*** Begin section ***
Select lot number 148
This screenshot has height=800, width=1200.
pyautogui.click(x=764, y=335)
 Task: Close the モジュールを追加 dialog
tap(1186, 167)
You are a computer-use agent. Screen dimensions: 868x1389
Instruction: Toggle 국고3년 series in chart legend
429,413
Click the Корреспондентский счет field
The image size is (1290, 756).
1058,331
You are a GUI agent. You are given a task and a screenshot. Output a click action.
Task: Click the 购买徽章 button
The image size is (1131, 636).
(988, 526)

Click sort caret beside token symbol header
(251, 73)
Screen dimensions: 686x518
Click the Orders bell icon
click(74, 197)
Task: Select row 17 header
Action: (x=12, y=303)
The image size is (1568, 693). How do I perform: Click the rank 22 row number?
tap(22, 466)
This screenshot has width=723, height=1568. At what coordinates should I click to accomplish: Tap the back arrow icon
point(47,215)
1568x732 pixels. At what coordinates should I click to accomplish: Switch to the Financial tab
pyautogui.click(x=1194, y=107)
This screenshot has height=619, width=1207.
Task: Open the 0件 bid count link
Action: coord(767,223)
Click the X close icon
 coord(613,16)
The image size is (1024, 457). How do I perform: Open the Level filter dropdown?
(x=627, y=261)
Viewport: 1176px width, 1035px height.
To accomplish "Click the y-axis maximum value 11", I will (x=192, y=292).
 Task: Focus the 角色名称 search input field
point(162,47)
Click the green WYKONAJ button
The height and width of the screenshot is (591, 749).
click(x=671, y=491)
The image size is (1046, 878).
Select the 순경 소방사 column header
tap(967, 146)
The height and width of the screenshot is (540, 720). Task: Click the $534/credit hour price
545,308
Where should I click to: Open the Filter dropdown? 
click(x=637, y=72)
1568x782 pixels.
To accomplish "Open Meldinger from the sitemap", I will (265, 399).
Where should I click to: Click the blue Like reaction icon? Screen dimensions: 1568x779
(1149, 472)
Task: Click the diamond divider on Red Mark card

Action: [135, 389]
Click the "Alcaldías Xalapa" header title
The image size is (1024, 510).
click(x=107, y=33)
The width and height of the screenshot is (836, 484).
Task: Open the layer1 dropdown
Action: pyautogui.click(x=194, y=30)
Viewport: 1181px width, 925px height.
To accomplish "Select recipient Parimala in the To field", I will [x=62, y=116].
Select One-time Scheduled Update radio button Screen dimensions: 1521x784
*** End section ***
Exercise brief
Search the listing for the string "Viewport". Copy each line where it is found.

Solution for this exercise
Viewport: 1176px width, 1035px height.
Viewport: 1181px width, 925px height.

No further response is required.